Testifying at the banking royal commission on Monday, Philip Khoury — a director at Melbourne-based business advisory and governance firm cameron. ralph. khoury — said he had thoroughly reviewed the previous banking code in 2013, and found plenty of recommendations to make in a bid to make it more accessible to SME borrowers.
According to Mr Khoury, while it was supposed to spell out banks’ commitment and responsibilities to their customers, it was in fact written “from the bank’s point of view” and was not accessible to ordinary business owners or consumers.
He said such jargon made it virtually impossible to understand bank procedures or loan agreements, and that terms such as “fair and diligent” leave a wide scope of interpretation.
Yet the banking code is crucial for SMEs, he added, given that “the law doesn't provide a huge number of protections for small business in their dealings with the banks.”
Mr Khoury used the examples of non-monetary default clauses and a lack of transparency around why a loan application is rejected as evidence of the “impenetrable” contracts imposed on SMEs by major lenders, and suggested that, where they did outline conditions, the wording used was unintelligible for anyone without a legal background.

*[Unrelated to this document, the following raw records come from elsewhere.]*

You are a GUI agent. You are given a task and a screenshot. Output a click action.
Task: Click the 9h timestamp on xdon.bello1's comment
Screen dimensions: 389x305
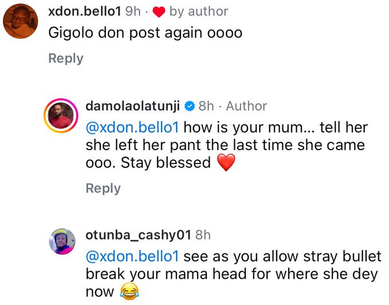(x=133, y=11)
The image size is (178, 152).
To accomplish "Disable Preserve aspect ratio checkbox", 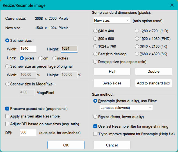I will coord(7,109).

“I take exception to the language — I think small businesses reading that would read it as weasel words,” he said of the revised code.
Mr Khoury also suggested that banks have been overly reliant on using guarantors to cover business loans rather than to properly assess the risk of the loan itself.
This was outlined by the experience of disabled pensioner Carolyn Flanagan, who was almost evicted from her home by Westpac after she guaranteed a business loan for her daughter.
Yet Mr Khoury’s stressed that business owners should not fear that tighter controls of lending standards will restrict credit and/or push up its cost.
He said that many SMEs are frightened that any moves to improve lending standards will crimp the banks’ willingness to lend, and to do so at an affordable price — a position that is supported by the banks themselves.
“But we didn't take that view,” said Mr Khoury.